• DOCUMENT EXCERPT:

□ □ □ □

Personal information
- Born: 24 January 1985 (age 40) Scone, New South Wales, Australia

Playing information
- Height: 2 m (6 ft 7 in)
- Weight: 112 kg (17 st 9 lb)
- Position: Prop
Club
| Years | Team | Pld | T | G | FG | P |
| 2004 | Newcastle Knights | 3 | 0 | 0 | 0 | 0 |
| 2006–15 | Canberra Raiders | 201 | 12 | 0 | 0 | 48 |
| 2015–16 | Hull Kingston Rovers | 48 | 4 | 0 | 0 | 12 |
|  | Total | 252 | 16 | 0 | 0 | 60 |
- Source:

= Dane Tilse =

Australian rugby league footballer

Dane Tilse (born 24 January 1985, in Scone, New South Wales) is an Australian former professional rugby league footballer who last played for Hull Kingston Rovers in the Super League. He previously played for the Canberra Raiders in the National Rugby League. His position of choice is at . At 200 cm tall, Tilse was one of the tallest players in the NRL.

□ □ □ □

• SUPPLIED MATERIAL:
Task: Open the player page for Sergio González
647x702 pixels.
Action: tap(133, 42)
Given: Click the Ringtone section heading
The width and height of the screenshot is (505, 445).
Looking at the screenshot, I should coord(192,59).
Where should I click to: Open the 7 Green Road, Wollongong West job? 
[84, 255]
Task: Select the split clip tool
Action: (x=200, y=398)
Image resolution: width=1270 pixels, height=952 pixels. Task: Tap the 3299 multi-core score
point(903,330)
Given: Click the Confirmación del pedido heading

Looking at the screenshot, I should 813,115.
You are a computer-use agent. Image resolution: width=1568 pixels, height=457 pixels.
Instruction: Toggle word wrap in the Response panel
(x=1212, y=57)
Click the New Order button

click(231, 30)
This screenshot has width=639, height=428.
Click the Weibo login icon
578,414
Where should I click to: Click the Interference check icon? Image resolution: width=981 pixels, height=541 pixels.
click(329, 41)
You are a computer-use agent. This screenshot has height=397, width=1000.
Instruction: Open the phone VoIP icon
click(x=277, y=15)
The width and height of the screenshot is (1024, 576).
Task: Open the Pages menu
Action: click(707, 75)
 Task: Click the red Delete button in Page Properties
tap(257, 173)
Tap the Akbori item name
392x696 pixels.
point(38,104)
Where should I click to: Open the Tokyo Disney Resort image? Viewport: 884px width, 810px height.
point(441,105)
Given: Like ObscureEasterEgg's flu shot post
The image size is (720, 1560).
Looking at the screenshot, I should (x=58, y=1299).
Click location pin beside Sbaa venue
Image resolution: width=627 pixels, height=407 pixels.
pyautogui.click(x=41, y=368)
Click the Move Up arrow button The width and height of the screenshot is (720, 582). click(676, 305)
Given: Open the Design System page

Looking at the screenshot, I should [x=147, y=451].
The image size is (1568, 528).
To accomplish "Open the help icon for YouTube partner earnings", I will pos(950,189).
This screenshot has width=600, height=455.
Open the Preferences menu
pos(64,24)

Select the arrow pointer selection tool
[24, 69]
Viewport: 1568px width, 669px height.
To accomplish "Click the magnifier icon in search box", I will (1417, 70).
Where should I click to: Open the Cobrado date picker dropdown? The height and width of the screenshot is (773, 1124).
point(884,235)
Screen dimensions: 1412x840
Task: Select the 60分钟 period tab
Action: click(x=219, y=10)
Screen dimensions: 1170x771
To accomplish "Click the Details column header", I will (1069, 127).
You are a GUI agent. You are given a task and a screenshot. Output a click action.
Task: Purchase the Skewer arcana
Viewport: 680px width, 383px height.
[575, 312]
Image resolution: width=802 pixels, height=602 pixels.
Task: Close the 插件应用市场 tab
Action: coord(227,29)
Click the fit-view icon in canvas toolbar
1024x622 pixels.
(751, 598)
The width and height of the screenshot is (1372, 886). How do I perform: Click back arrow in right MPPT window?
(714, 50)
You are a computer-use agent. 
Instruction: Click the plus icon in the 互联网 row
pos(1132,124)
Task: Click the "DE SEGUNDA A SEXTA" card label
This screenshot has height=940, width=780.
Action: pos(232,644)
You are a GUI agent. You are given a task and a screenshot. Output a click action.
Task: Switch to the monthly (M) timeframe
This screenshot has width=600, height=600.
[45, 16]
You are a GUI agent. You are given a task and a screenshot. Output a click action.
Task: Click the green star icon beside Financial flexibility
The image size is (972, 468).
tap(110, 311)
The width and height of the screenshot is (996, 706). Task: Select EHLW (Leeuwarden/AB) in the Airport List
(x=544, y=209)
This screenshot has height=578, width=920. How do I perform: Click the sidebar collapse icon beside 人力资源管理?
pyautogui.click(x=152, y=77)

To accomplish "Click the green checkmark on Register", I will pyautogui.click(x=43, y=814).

□ □ □ □

• TASKS:
a) According to the Dane Tilse profile, how many games did he play for the Canberra Raiders?
b) In the Dane Tilse profile, rewrite the part that opens with the words containing "Dane Tilse (born" and closes with "in the NRL.", substituting "formerly" for "previously".
c) Using the Dane Tilse profile, state whether each statement agrees with it:
(i) Tilse was born in Scone, New South Wales.
(ii) Tilse last played for the Canberra Raiders.
(iii) Tilse's weight is given as 112 kg.

• ANSWERS TO THE PROBLEMS:
a) 201

b)
Dane Tilse (born 24 January 1985, in Scone, New South Wales) is an Australian former professional rugby league footballer who last played for Hull Kingston Rovers in the Super League. He formerly played for the Canberra Raiders in the National Rugby League. His position of choice is at . At 200 cm tall, Tilse was one of the tallest players in the NRL.

c)
(i) Yes: "born 24 January 1985, in Scone, New South Wales"
(ii) No: "last played for Hull Kingston Rovers in the Super League"
(iii) Yes: "Weight: 112 kg (17 st 9 lb)"